De todo lo anterior podría deducirse que con interés personal, horas (muchas) de dedicación y un buen profesor, cualquiera podría llegar a convertirse en un virtuoso en todo aquello que se propusiera. Son otros los estudios los que se encargan de poner ‘peros’ a la teoría del querer es poder. El que realizó Miriam A. Mosing, del departamento de Neurociencia del Instituto Karolinska, contó con la colaboración de 10.500 gemelos suecos y de él se dedujo que la práctica no era tan determinante para el desarrollo de habilidades, en este caso, musicales.

Las investigaciones concluyeron que en un par de gemelos monocigóticos era la variación genética entre los individuos la que influía en la predisposición de estos a practicar más o menos y no tanto el entorno. En cambio, las horas de ensayo acumulados no influían demasiado en cuanto a destreza musical alcanzada por unos y otros.

El profesor de psicología de la Universidad de Michigan, David Z.Hambrick, es otro de los que ha estudiado a conciencia el tema. Al igual que Ericsson advierte del «lado oscuro» que conlleva la fe en el talento innato, para Hambrick «el hecho de que cualquiera puede convertirse en un experto en cualquier cosa con entrenamiento no es científicamente defendible y es una idea que puede resultar perjudicial para la sociedad y los individuos».

Para José Antonio Marina: «No todos valemos para todo. Einstein fue un científico genial, un mal violinista y un pésimo bailarín. Así es la vida». En su libro Talento, motivación e inteligencia, el pedagogo define el talento como «la inteligencia en acto, resuelta, es decir, que resuelve los problemas y avanza con resolución». Al igual que existen varios tipos de inteligencia, puede haber talentos distintos (musicales, científicos, financieros, atléticos, etc.): «Cada uno de los cuales supone un especial tipo de destreza».

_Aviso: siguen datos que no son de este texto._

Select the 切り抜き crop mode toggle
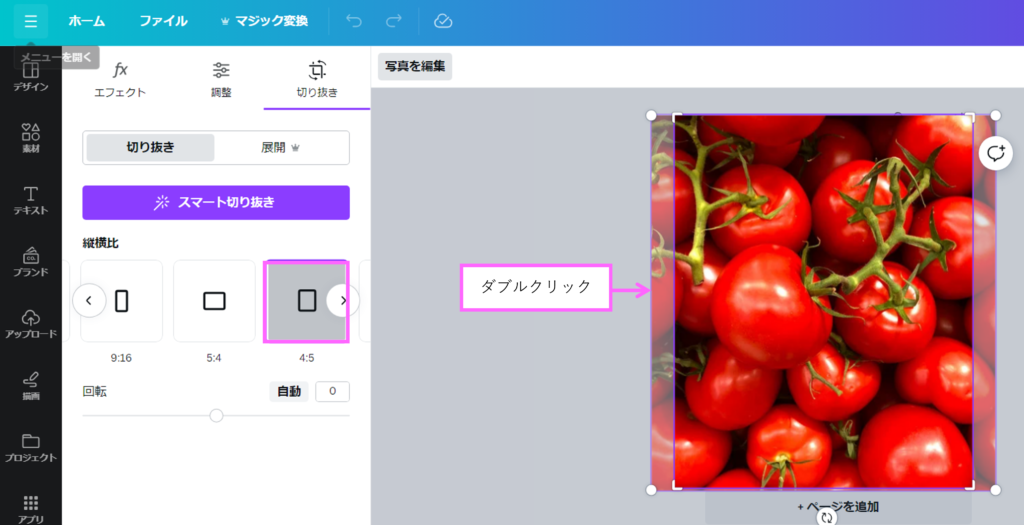click(x=150, y=147)
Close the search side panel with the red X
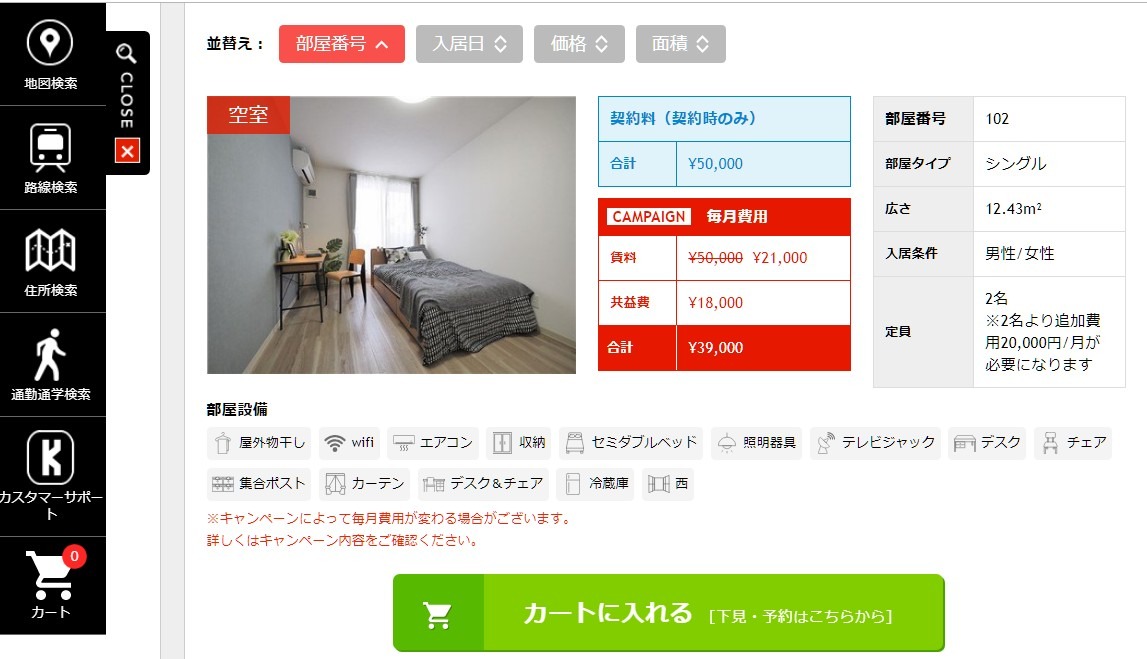 pyautogui.click(x=127, y=151)
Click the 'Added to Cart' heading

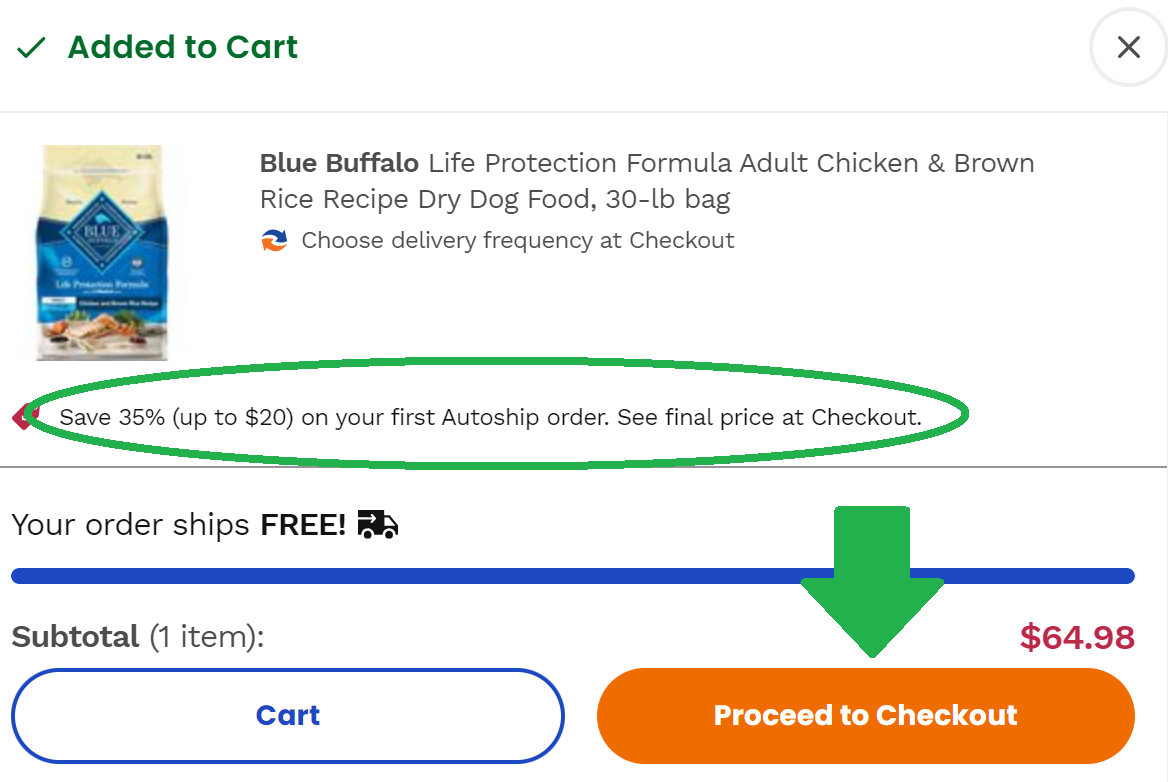(183, 47)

Sin entrar a valorar si es una cualidad heredada o no (una polémica a la que tacha de «antigua»), Marina recurre a la opinión científica «más ampliamente aceptada» según la cual el talento depende a partes iguales de la herencia y de la educación, «y eso, en un niño sano, deja abierto mucho espacio de juego». Para explicar su visión recurre al póker como metáfora: «Tanto en la vida como en el juego se nos reparten unas cartas que no podemos elegir. Genéticas, sociales, económicas, en un caso; naipes, en el otro. En ambos casos hay cartas buenas y cartas malas, y no hay duda de que es mejor tenerlas buenas que malas. Pero ahora viene la pregunta importante: ¿gana siempre quien tiene las mejores cartas? No. Gana quien juega mejor con las que tiene. El talento está al final de la educación, no al principio».